#### Selected extract ####

Key takeaways:
- SpaceX raised about $75 billion by selling more than 555 million shares at $135 each, surpassing Saudi Aramco as the largest IPO on record.
- The stock opened at $150 under the ticker SPCX and was trading at $168.75 at 11:55 a.m. ET, up 25% from the IPO price, NPR reported.
- SpaceX remains unprofitable, with NPR reporting a $4.3 billion first-quarter net loss and analysts warning of risks tied to execution, regulation, AI expansion and dependence on Elon Musk.
SpaceX surged in its first minutes as a public company Friday, opening a new Wall Street chapter for Elon Musk’s rocket, satellite and artificial intelligence business after the largest initial public offering on record.
Shares began trading on the Nasdaq under the ticker SPCX after SpaceX priced more than 555 million shares at $135 apiece, raising about $75 billion. The stock opened at $150 and climbed quickly. At 11:55 a.m. ET, it was trading at $168.75, up 25% from the IPO price, NPR reported.
The offering gave the Texas-based company a valuation of about $1.77 trillion, placing it among the world’s most valuable listed companies on its first day of trading. The IPO surpassed Saudi Aramco’s 2019 listing, which raised nearly $26 billion, according to Renaissance Capital figures cited by CBS News.
As trading began, Musk appeared in Starbase, Texas, behind what looked like a Nasdaq-branded podium, while SpaceX executives rang the opening bell at the Nasdaq Stock Market in New York.
SpaceX, founded by Musk in 2002, develops and launches spacecraft for satellite operators, NASA, the Department of Defense and other customers. Its businesses include Starlink, the satellite broadband division, and an artificial intelligence operation focused on building data centers. In February, CBS News reported, SpaceX acquired Musk’s xAI, which runs the social networking platform X and the chatbot Grok.
The company has told regulators it plans to use proceeds to expand its rocket and satellite communications businesses and deepen its push into artificial intelligence. Its plans include expanding data centers on Earth, developing AI microchips and launching what it calls “orbital AI compute infrastructure” — data centers in space. CBS News reported that SpaceX also cited ambitions including a human colony on Mars and solar-powered data centers in space.

#### The data ####

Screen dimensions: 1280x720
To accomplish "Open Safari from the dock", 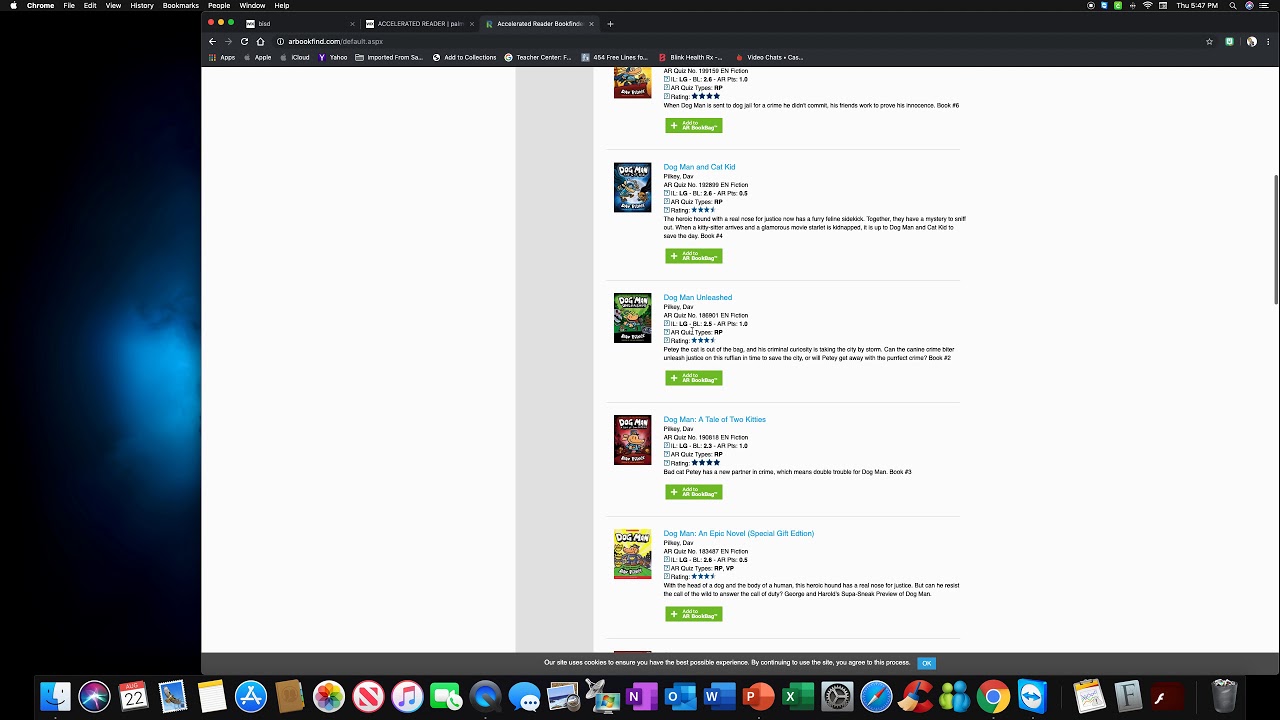I will coord(876,696).
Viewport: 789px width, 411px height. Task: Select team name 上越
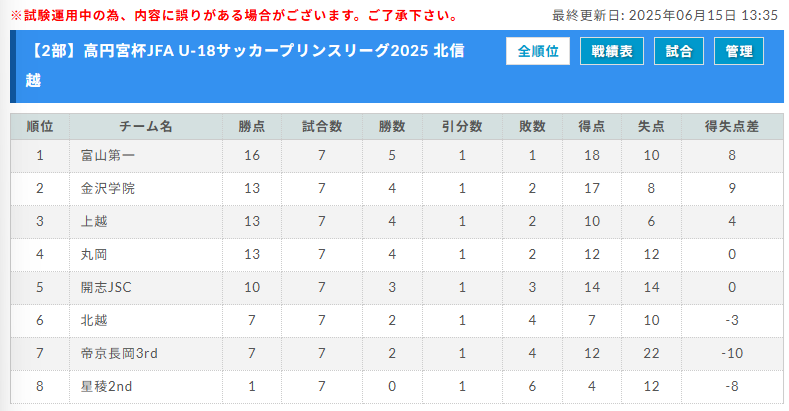94,221
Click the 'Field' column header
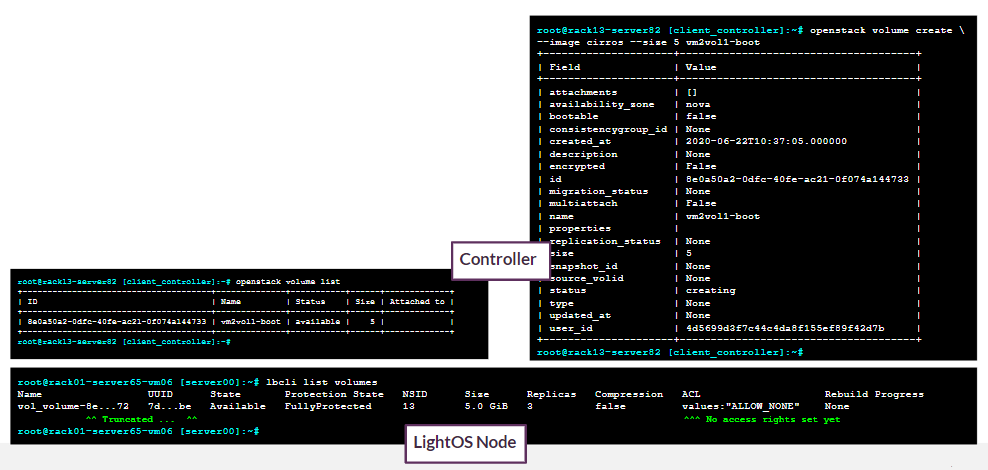The image size is (988, 470). [565, 67]
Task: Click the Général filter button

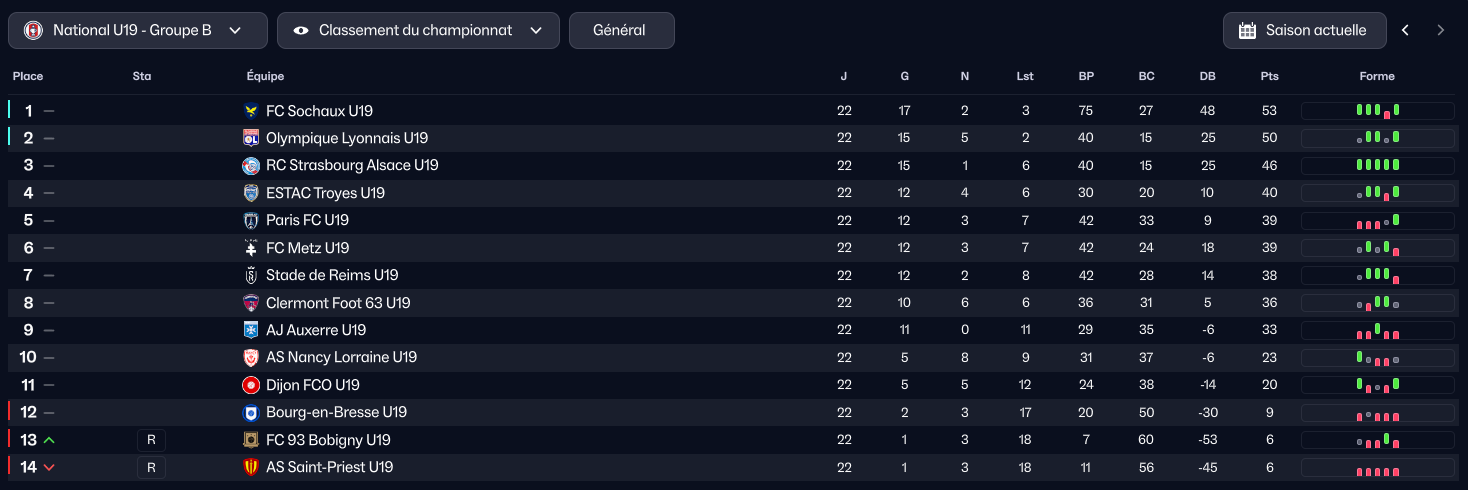Action: [621, 30]
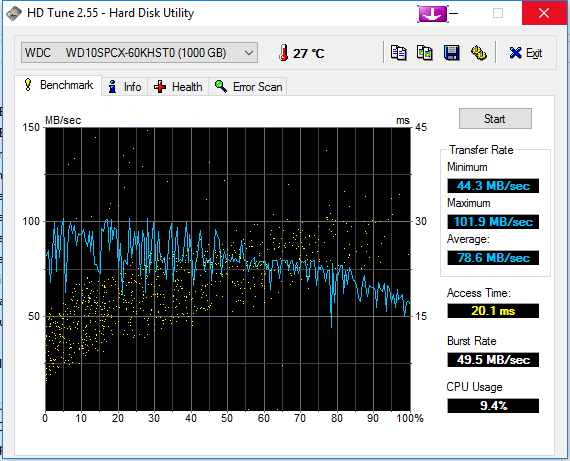570x461 pixels.
Task: Click the copy text to clipboard icon
Action: pyautogui.click(x=398, y=53)
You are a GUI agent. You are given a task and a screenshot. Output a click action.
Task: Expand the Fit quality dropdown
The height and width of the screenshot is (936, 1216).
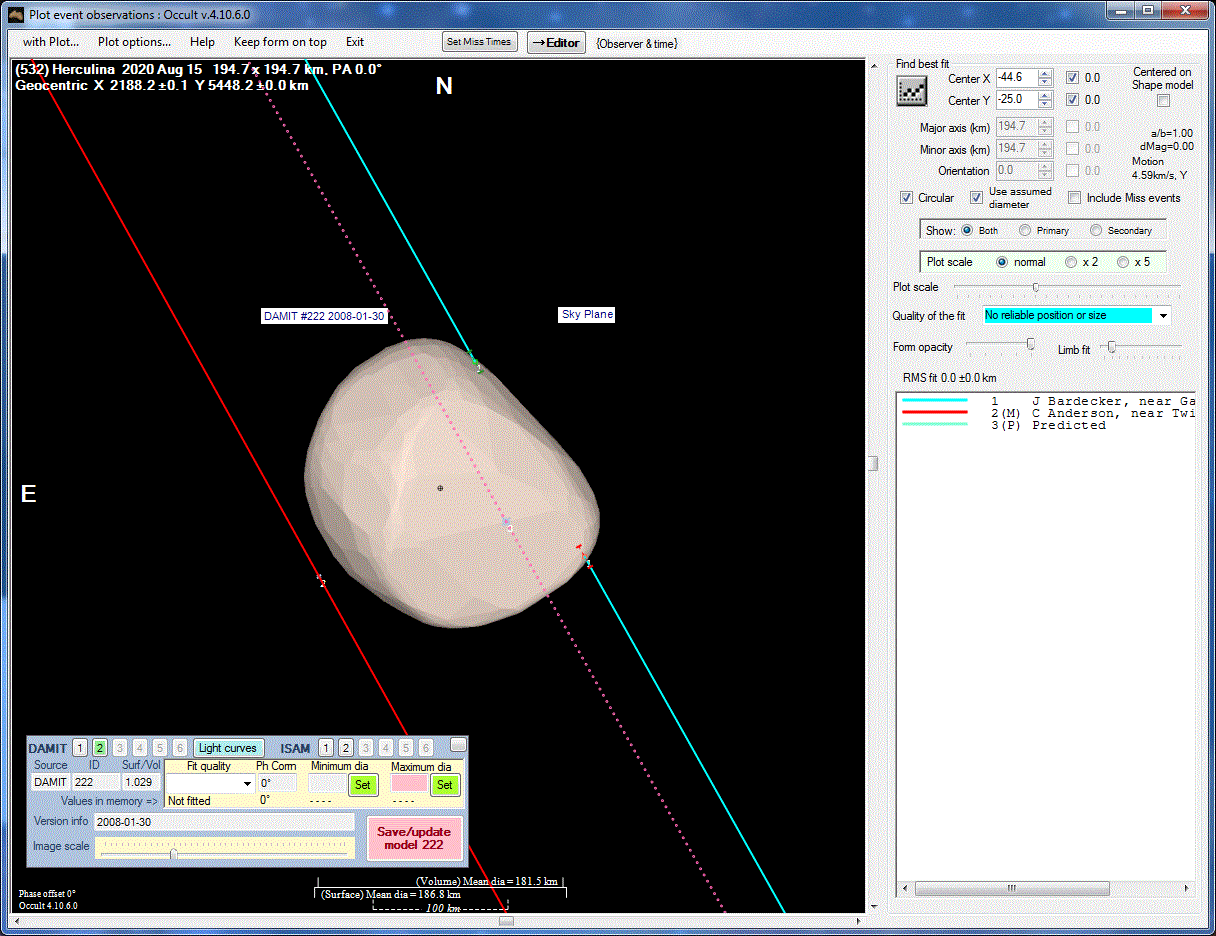247,784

####

**Assigned task A**
According to the article on SpaceX's stock market debut, what valuation did the offering give the company?
**Assigned task B**
Write the next part of the article on SpaceX's stock market debut, picking up after its final paragraph.

**Answer box A**
About $1.77 trillion.

**Answer box B**
Investor demand was strong before the debut. Bloomberg reported Thursday that the IPO drew more than $100 billion in retail orders, according to CBS News.
The listing also sharply increased Musk’s paper wealth. The IPO likely made him the world’s first trillionaire, NPR reported. According to the IPO filing cited by CBS News, Musk owns 4.8 billion SpaceX shares, about 42% of the company, along with 350 million stock options. NPR reported that he holds roughly 85% of shareholder voting power, while CBS News put his voting power at 82.4%, leaving him with significant control over the company as chairman and chief executive.
SpaceX remains unprofitable. NPR reported that its IPO prospectus showed a net loss of $4.3 billion in the first quarter of this year. CBS News said SpaceX booked $18.7 billion in revenue last year, far below Alphabet’s $400 billion in 2025 sales.
“Alphabet, Apple and Nvidia are producing annual after-tax profits of more than $100 billion a year,” Jay Ritter, an IPO expert and professor at the University of Florida’s Warrington College of Business, told CBS News before the IPO. “There’s a long way to go to catch up with the profitability of those mega caps.”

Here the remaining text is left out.